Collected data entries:
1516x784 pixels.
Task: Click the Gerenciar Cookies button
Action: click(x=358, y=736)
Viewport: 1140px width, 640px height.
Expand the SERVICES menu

* * *

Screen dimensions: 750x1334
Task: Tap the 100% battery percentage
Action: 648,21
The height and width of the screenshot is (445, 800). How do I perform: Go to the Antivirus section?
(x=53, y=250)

Task to carry out -> The line above containing "Viewport: 1140px width, 640px height.", the line containing "Expand the SERVICES menu", and every line between them are to be transcribed exactly; no other line is wanted.

Answer box ->
Viewport: 1140px width, 640px height.
Expand the SERVICES menu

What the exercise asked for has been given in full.